> _To do_:
a: According to the POP Montréal blog post, where was Puces POP held?
b: Write the next part of the POP Montréal blog post, picking up right after its final sentence.

>> Begin Supplied passage

Oh wow, POP Montréal was three weeks ago! Alas, I never got around to blogging about it until now. But I had such a great time wandering around the Mile End and partaking in various events of the indie music festival, including the very much loved arts and crafts fair, Puces POP. Hence, this is worth mentioning now though we’re already midway through October.
It was actually my first time dropping in at Puces POP which, as part of the POP Montréal festival was held in the basement of Église St-Michel, the looming landmark in the Mile End neighbourhood. A few years back I had attended the performance by the Montréal art bands The Luyas and Yamantaka // Sonic Titan, but every September I am so swamped with fall time busyness that POP Montréal comes and goes without a blip. Until this year. I had a good friend visiting me from Toronto and because she is always in the city for work, I figured it would be fun to show her around other parts of the island and indulge in some artsy-fartsy-ness, a throwback from our old days in art school.
POP Montréal International Music Festival is a five day festival that takes place every September here in Montréal. Most events are planned around the Mile End neighbourhood and include spinoffs such as Art POP, Film POP, Kids POP, and Puces POP. More than 600 artists partake in this cultural festival which focuses on indie musicians including both international artists and the many amazing bands based here in Québec. This year brought the likes of L.A.-based Local Natives, electronic veteran DJ Vadim, R&B producer and singer The-Dream, and Montréal’s own Majical Cloudz.

>> End Supplied passage
>> Begin Collected material

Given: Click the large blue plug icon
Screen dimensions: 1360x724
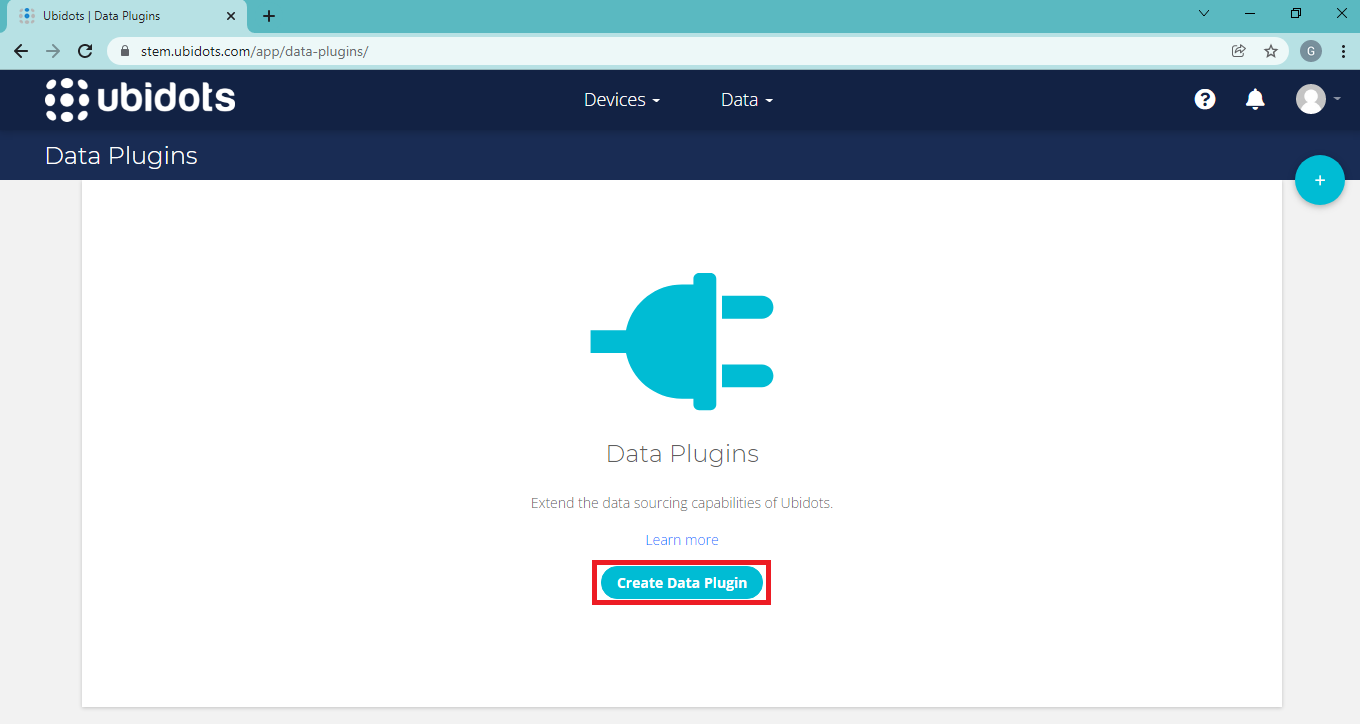Looking at the screenshot, I should (x=682, y=341).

>> End Collected material

> _Exercise results_:
a: In the basement of Église St-Michel in the Mile End neighbourhood.

b:
Our focus for our POP Montréal weekend was to first see the arts and crafts at Puces POP, then hang around the neighbourhood and drop in any of the events taking place as part of the festival. We got to Puces POP in the afternoon and it was already jammed packed! Over 70 artists, crafters and other small business owners partook in this event by setting up stalls with their offerings including handmade soaps, jewellery, bags and clothing, and even terrariums (terrariums are so hilariously trendy these days, no?).
Cara Carmina’s iPhone accessories featuring Frida Kahlo
I especially loved the array of prints, mostly silkscreen prints, available for sale. The talent was amazing and the art works were sold at unbelievable rock-bottom prices. My friend picked up three prints by Jack Dylan whose works exhibited were in the style of The New Yorker magazine covers. Dylan’s works, like vendors, were priced at such low prices I actually felt a bit worried about these artists. I know, as a former artist myself, how much time and money goes into producing each piece of art work though I recognize that with prints, because of the mass production process, is less time consuming to produce. Yet I also understood that for such a popular and successful venue such as Puces POP the exposure these artists receive is very valuable and the competition to sell the works alongside other very skilled artists is high.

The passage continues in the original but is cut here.